#### DIRECTIONS:
In the text on the genetic algorithm and the 4-queens problem, how many individual eims had been born and died by the time the chosen one emerged?

#### SELECTED TEXT:
In order to speed up our experiment we have intentionally selected a high mutation rate. We have also limited future generations to 256 for the sake of faster computation. Changing either of these parameters could radically alter how our genetic algorithm performs. Even with the same parameters, given the large amount of randomness, the same algorithm will still produce different results each time it runs.
Starting in generation four, our population of eims begins to evolve. Due to mutations, new chromosomes begin to appear in our gene pool, increasing the genetic diversity beyond clones of the 16 original combinations. Consider these two mutant eims that emerged in generation four:
Above we find the new "CD" and "DA" chromosomes which, prior to mutation, did not exist. However, both of these mutant eims still contain 6 queen conflicts, which is the same as "AADD" from the prior generation.
Not all mutations are directly beneficial. Most are benign, just like these two. These mutations did not directly increase the fitness metric of either individual eim, however, they did introduce new chromosomes into our gene pool. And each new chromosome introduced increases the amount of potential combinations geometrically.
We continue iterating through generations, using the rules of evolution as defined above. In the 28th generation, after witnessing the births and deaths of 6,634 individual eims, the chosen one emerges.
As we can see above, by the 26th generation (left), only one original chromosome remains, the rest are mutants. Oddly enough, two of the grandparents are identical (2nd and 4th from top). Despite this, they resulted in the children who birthed the chosen one. As we can see (right) the final eim matches one of the two valid solutions for the 4-queens problem (CADB). When it comes to our genetic algorithm, we consider either solution just as good as the other.
The challenge with genetic algorithms, and evolution in general, is that they rely on chaos (randomness) to produce their results. Our job then becomes to better measure and understand this chaos.
Consider this: if you randomly placed 4 queens on a 4x4 board, again and again and again, sooner or later you would stumble on a correct solution. More specifically, we have 4 rows, each of which can place a queen on any of 4 columns, resulting in 256 possible combinations (44). We know there are 2 distinct solutions to the 4-queens problem. Therefore you have a 1 in 128 chance of guessing a correct solution at random.
Each generation of eims contains 256 members. Based on the laws of probability, we would expect 2 solutions per generation of purely random eims. Meanwhile, it took our genetic algorithm 28 generations to derive a single solution. It appears as though our genetic algorithm is inferior to pure random chance. Can this be true?
Using the evolution method, it is impossible to create a solution in the first few generations, because the needed chromosome pairs do not exist yet. By comparison, each and every generation of 256 purely random eims is expected to find 2 solutions. However, once our genetic algorithm achieves the necessary level of genetic diversity, it starts outperforming random chance significantly.

#### DATA UNDER STUDY:
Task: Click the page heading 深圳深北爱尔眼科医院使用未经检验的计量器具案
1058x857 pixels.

---

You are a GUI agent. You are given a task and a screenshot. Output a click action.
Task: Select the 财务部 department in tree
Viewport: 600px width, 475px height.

#### REPLY TO THE EXERCISE:
6,634